Research

Research Highlights

EE Professor Minsoo Rhu’s research team develops a simulation framework called vTrain

교수님 900 enhancer
〈 (From left) Professor Minsoo Rhu, Ph.D. candidate Jehyeon Bang, and Dr. Yujeong 〉

Large AI models such as ChatGPT and DeepSeek are gaining attention as they’re being applied across diverse fields. These large language models (LLMs) require training on massive distributed systems composed of tens of thousands of data center GPUs. For example, the cost of training GPT-4 is estimated at approximately 140 billion won. A team of Korean researchers has developed a technology that optimizes parallelization configurations to increase GPU efficiency and significantly reduce training costs.

 

An EE research team led by Professor Minsoo Rhu, in collaboration with the Samsung Advanced Institute of Technology (SAIT), has developed a simulation framework called vTrain, which accurately predicts and optimizes the training time of LLMs in large-scale distributed environments.

 

To efficiently train LLMs, it’s crucial to identify the optimal distributed training strategy. However, the vast number of potential strategies makes real-world testing prohibitively expensive and time-consuming. As a result, companies currently rely on a limited number of empirically validated strategies, causing inefficient GPU utilization and unnecessary increases in training costs.
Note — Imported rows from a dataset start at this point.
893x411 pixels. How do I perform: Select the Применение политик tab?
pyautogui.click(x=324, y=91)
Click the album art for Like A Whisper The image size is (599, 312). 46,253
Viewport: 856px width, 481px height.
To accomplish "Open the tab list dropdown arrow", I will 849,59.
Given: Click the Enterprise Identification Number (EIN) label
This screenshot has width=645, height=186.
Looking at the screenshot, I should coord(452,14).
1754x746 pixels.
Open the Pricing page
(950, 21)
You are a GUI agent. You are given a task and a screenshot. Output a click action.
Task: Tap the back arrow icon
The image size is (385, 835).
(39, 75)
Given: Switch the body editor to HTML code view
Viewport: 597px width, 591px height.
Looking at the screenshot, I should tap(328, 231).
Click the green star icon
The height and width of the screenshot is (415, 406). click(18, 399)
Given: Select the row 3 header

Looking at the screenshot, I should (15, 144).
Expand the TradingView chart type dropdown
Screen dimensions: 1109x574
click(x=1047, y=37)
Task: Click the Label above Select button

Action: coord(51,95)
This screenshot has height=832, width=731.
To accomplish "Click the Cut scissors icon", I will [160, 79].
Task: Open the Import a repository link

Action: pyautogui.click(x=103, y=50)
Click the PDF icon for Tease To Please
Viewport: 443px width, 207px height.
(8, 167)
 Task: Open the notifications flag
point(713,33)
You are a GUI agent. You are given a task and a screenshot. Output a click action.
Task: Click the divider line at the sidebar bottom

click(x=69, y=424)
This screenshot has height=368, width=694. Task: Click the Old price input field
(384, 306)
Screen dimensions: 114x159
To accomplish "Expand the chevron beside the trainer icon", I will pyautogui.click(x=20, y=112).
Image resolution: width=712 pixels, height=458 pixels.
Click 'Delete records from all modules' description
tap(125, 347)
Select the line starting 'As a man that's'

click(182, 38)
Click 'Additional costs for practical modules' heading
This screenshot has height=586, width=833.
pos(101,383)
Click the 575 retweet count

The absence of suitable large-scale simulation technology has significantly hindered companies from effectively addressing this issue.

 

To overcome this limitation, Professor Rhu’s team developed vTrain, which can accurately predict training time and quickly evaluate various parallelization strategies. Through experiments conducted in multi-GPU environments, vTrain’s predictions were compared against actual measured training times, resulting in an average absolute percentage error (MAPE) of 8.37% on single-node systems and 14.73% on multi-node systems.

 

1. vTrain 시뮬레이터 구조 모식도
〈 Figure 1. Schematic diagram of the vTrain simulator architecture 〉

 

In collaboration with SAIT, the team has also released the vTrain framework along with over 1,500 real-world training time measurement datasets as open-source software (https://github.com/VIA-Research/vTrain) for free use by AI researchers and companies.

 

2. 단일 노드 시스템좌 및 다중 노드 시스템우에 대한 학습 시간 측정값과 예측값의 비교
〈 Figure 2. Comparison of measured and predicted training times for single-node (left) and multi-node (right) systems (Figure caption as provided in the original article) 〉

 

Professor Rhu commented, “vTrain utilizes a profiling-based simulation approach to explore training strategies that enhance GPU utilization and reduce training costs compared to conventional empirical methods. With the open-source release, companies can now efficiently cut the costs associated with training ultra-large AI models.”

 

3. 다양한 병렬화 기법에 따른 MT NLG 학습 시간 및 GPU 사용률 변화
〈 Figure 3. Changes in MT-NLG training time and GPU utilization with various parallelization techniques (Figure caption as provided in the original article) 〉

 

This research, with Ph.D. candidate Jehyeon Bang as the first author, was presented last November at MICRO, the joint International Symposium on Microarchitecture hosted by IEEE and ACM, one of the premier conferences in computer architecture. (Paper title: “vTrain: A Simulation Framework for Evaluating Cost-Effective and Compute-Optimal Large Language Model Training”, https://doi.org/10.1109/MICRO61859.2024.00021)

 

This work was supported by the Ministry of Science, ICT, the National Research Foundation of Korea, the Information and Communication Technology Promotion Agency, and Samsung Electronics, as part of the SW Star Lab project for the development of core technologies in the SW computing industry.